DOCUMENTOS INÉDITOS: (I) CONFIRMAÇÃO DE CARTA PATENTE DO CORONEL FRANCISCO ALVES FEITOSA


DOCUMENTOS INÉDITOS: (I) CONFIRMAÇÃO DE CARTA PATENTE DO CORONEL FRANCISCO ALVES FEITOSA
                                                                                                                              
  
                                                                         Heitor Feitosa Macêdo

               
         A história quase sempre é recontada a partir do surgimento de novos documentos, antes imersos em poeiras e esquecimento. E para contribuir com esse processo, o Projeto Barão do Rio Branco (Projeto Resgate) promete pôr fim a uma parte desconhecida e distorcida da história do Brasil, concorrendo para isso a elucidação da Carta Patente conferida ao sesmeiro e colonizador pernambucano Francisco Alves Feitosa.
         Esse projeto é fruto da empreitada do Ministério da Educação, da iniciativa do Embaixador Vladimir Murtinho e da Dr.ª Esther Caldas Bertolette, consistindo no resgate das imagens de documentos manuscritos referentes ao Brasil colonial, espalhados  pelo exterior.
         O conteúdo de tais manuscritos vai desde simples correspondências até cartas régias, além de pareceres do Conselho Ultramarino e do Conselho da Fazenda. A identificação e a triagem dessa documentação foram realizadas por Professores Doutores de diversas Universidades, resultando em milhares de imagens em CD-ROMS e microfilmes.[1]  
         O presente documento, confirmação de carta patente, faz parte da coletânea compulsada no Arquivo Histórico Ultramarino, em Portugal, referente à Capitania de Pernambuco, material bastante extenso, com 33 mil documentos, por conta de essa Capitania ter mantido sob sua jurisdição outras como a de Alagoas, Paraíba, Rio Grande do Norte e Ceará.

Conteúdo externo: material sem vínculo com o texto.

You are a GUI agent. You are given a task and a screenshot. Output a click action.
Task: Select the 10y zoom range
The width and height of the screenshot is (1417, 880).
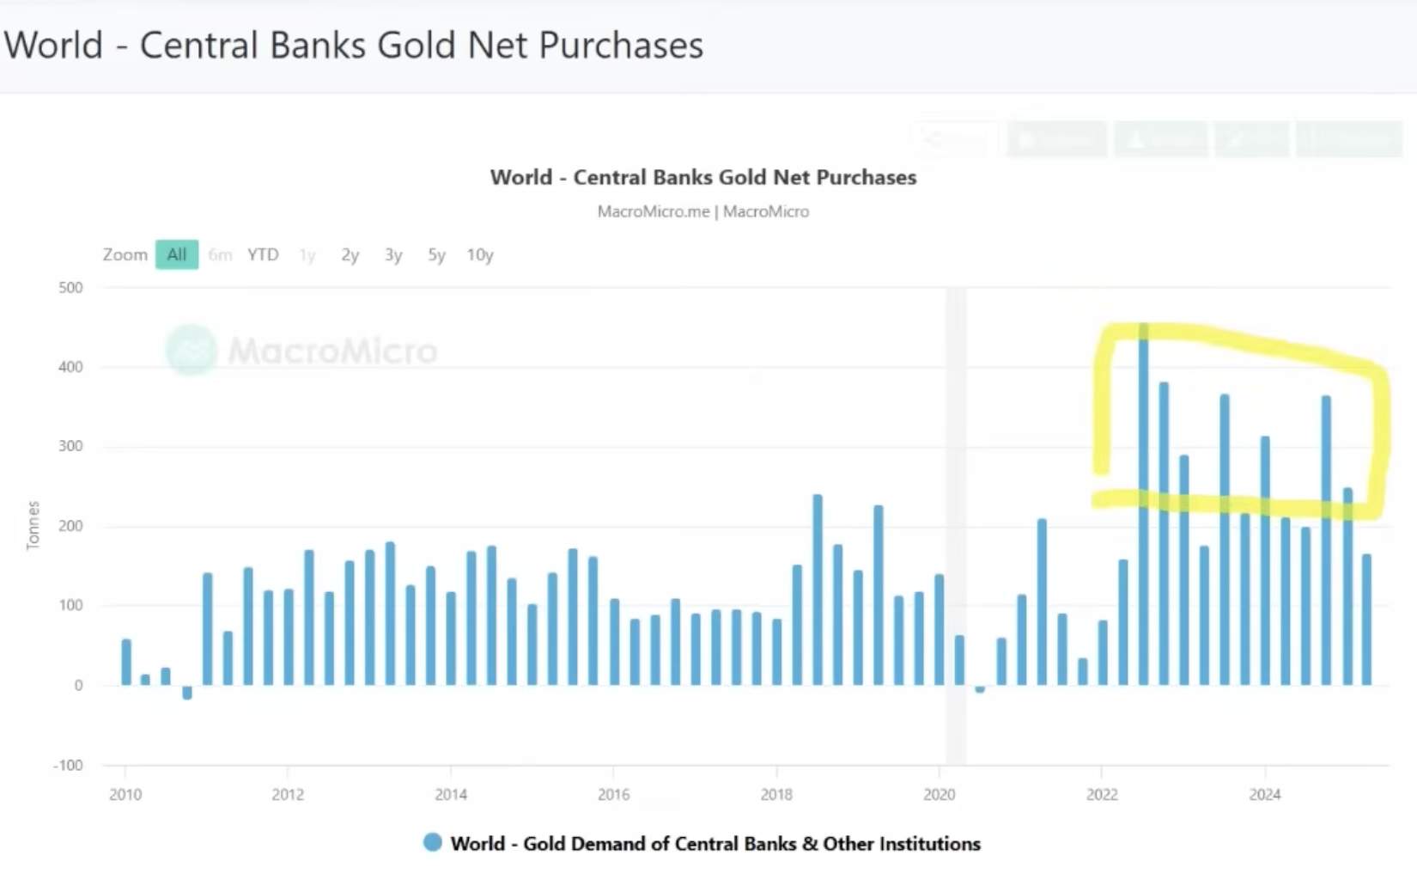pos(480,254)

         A ciência histórica vive às voltas com sua própria dinâmica, volvendo-se no tempo para reescrever afirmativas dantes tão categóricas, mudando o curso dos fatos segundo o paulatino aparecimento de outras fontes primárias. Contudo, vez por outra um cartapácio se revela sacudindo o pó do esquecimento, e trazendo uma visão mais exata dos fatos, carreando uma nova verdade histórica. E isso é o que tem frequentemente ocorrido com a redescoberta desses preciosos documentos.
         Nesse momento, a história, principalmente a de cunho regional, goza de novos e esclarecedores auspícios, e dentre os milhares documentos relativos à Capitania de Pernambuco, um vem corrigir a falsa assertiva adotada por historiadores até o presente instante.

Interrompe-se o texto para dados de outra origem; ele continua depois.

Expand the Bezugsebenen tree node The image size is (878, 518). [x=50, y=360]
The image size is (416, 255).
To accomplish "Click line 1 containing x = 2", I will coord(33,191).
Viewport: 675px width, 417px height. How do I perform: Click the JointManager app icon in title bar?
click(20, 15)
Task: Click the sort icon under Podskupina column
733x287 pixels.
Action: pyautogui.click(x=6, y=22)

         Trata-se da patente conferida ao pernambucano Francisco Alves Feitosa, que migrou para a Capitania do Ceará, juntamente com o irmão (Lourenço Alves Feitosa), em meados de 1700, com fulcro em peticionar datas de sesmarias que estavam sendo doadas a torto e a direito.
         Quando da sua chegada, escolhera a ribeira do Icó como domicílio. Neste mesmo lugar, residiam as principais famílias do Cariri, lideradas em sua maioria por empreendedores do ciclo do gado, que buscavam terras nas imensidões agrestes para o estabelecimento de seus currais.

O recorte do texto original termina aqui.